TASK OBJECTIVE: Retyping each entry exactly is the whole task.

--------------------------------

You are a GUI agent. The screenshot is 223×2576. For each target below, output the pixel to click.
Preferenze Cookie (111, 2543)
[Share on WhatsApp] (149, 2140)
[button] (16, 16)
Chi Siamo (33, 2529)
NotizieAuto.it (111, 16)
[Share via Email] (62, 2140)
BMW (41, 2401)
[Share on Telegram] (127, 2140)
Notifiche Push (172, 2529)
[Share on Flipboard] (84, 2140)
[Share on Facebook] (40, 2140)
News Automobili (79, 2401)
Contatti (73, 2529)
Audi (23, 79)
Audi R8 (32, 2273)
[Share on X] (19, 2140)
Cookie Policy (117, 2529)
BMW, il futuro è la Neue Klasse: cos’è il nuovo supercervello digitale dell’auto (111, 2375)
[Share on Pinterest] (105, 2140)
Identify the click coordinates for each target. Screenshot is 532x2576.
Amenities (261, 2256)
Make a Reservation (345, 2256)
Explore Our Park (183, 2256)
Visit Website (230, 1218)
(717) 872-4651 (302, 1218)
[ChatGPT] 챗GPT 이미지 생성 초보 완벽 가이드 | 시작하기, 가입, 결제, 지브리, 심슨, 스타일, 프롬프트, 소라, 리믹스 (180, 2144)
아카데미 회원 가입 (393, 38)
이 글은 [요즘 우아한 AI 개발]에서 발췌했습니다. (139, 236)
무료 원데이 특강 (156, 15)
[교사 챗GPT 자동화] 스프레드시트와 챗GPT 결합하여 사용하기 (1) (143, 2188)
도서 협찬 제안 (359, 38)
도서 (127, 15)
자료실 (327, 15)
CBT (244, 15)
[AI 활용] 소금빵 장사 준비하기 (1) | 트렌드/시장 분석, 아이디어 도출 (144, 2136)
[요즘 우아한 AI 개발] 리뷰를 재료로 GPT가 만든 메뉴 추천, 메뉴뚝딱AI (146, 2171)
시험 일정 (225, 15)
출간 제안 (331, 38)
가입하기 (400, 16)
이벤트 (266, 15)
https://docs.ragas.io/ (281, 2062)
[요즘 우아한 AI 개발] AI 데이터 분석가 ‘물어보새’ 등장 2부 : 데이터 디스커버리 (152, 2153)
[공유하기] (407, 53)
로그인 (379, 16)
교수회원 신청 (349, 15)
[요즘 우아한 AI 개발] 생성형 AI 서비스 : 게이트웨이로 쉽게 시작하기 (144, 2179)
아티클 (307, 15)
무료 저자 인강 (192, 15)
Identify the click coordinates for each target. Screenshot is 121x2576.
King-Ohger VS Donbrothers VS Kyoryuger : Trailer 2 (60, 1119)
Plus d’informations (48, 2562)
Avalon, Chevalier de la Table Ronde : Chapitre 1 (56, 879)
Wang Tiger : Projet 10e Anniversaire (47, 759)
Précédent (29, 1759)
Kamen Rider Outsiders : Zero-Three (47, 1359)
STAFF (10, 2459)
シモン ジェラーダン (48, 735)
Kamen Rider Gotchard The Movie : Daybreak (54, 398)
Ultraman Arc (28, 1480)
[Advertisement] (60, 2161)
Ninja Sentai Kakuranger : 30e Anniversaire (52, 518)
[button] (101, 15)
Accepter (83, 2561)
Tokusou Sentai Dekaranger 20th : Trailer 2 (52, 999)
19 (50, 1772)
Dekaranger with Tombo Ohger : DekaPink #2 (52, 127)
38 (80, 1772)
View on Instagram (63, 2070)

--------------------------------

ANSWER SPACE:
You are a GUI agent. The screenshot is 223×2576. For each target below, output the pixel to click.
Preferenze Cookie (111, 2543)
[Share on WhatsApp] (149, 2140)
[button] (16, 16)
Chi Siamo (33, 2529)
NotizieAuto.it (111, 16)
[Share via Email] (62, 2140)
BMW (41, 2401)
[Share on Telegram] (127, 2140)
Notifiche Push (172, 2529)
[Share on Flipboard] (84, 2140)
[Share on Facebook] (40, 2140)
News Automobili (79, 2401)
Contatti (73, 2529)
Audi (23, 79)
Audi R8 (32, 2273)
[Share on X] (19, 2140)
Cookie Policy (117, 2529)
BMW, il futuro è la Neue Klasse: cos’è il nuovo supercervello digitale dell’auto (111, 2375)
[Share on Pinterest] (105, 2140)
Identify the click coordinates for each target. Screenshot is 532x2576.
Amenities (261, 2256)
Make a Reservation (345, 2256)
Explore Our Park (183, 2256)
Visit Website (230, 1218)
(717) 872-4651 (302, 1218)
[ChatGPT] 챗GPT 이미지 생성 초보 완벽 가이드 | 시작하기, 가입, 결제, 지브리, 심슨, 스타일, 프롬프트, 소라, 리믹스 (180, 2144)
아카데미 회원 가입 (393, 38)
이 글은 [요즘 우아한 AI 개발]에서 발췌했습니다. (139, 236)
무료 원데이 특강 (156, 15)
[교사 챗GPT 자동화] 스프레드시트와 챗GPT 결합하여 사용하기 (1) (143, 2188)
도서 협찬 제안 (359, 38)
도서 (127, 15)
자료실 (327, 15)
CBT (244, 15)
[AI 활용] 소금빵 장사 준비하기 (1) | 트렌드/시장 분석, 아이디어 도출 (144, 2136)
[요즘 우아한 AI 개발] 리뷰를 재료로 GPT가 만든 메뉴 추천, 메뉴뚝딱AI (146, 2171)
시험 일정 (225, 15)
출간 제안 (331, 38)
가입하기 (400, 16)
이벤트 (266, 15)
https://docs.ragas.io/ (281, 2062)
[요즘 우아한 AI 개발] AI 데이터 분석가 ‘물어보새’ 등장 2부 : 데이터 디스커버리 (152, 2153)
[공유하기] (407, 53)
로그인 (379, 16)
교수회원 신청 (349, 15)
[요즘 우아한 AI 개발] 생성형 AI 서비스 : 게이트웨이로 쉽게 시작하기 (144, 2179)
아티클 (307, 15)
무료 저자 인강 (192, 15)
Identify the click coordinates for each target. Screenshot is 121x2576.
King-Ohger VS Donbrothers VS Kyoryuger : Trailer 2 (60, 1119)
Plus d’informations (48, 2562)
Avalon, Chevalier de la Table Ronde : Chapitre 1 (56, 879)
Wang Tiger : Projet 10e Anniversaire (47, 759)
Précédent (29, 1759)
Kamen Rider Outsiders : Zero-Three (47, 1359)
STAFF (10, 2459)
シモン ジェラーダン (48, 735)
Kamen Rider Gotchard The Movie : Daybreak (54, 398)
Ultraman Arc (28, 1480)
[Advertisement] (60, 2161)
Ninja Sentai Kakuranger : 30e Anniversaire (52, 518)
[button] (101, 15)
Accepter (83, 2561)
Tokusou Sentai Dekaranger 20th : Trailer 2 (52, 999)
19 (50, 1772)
Dekaranger with Tombo Ohger : DekaPink #2 (52, 127)
38 (80, 1772)
View on Instagram (63, 2070)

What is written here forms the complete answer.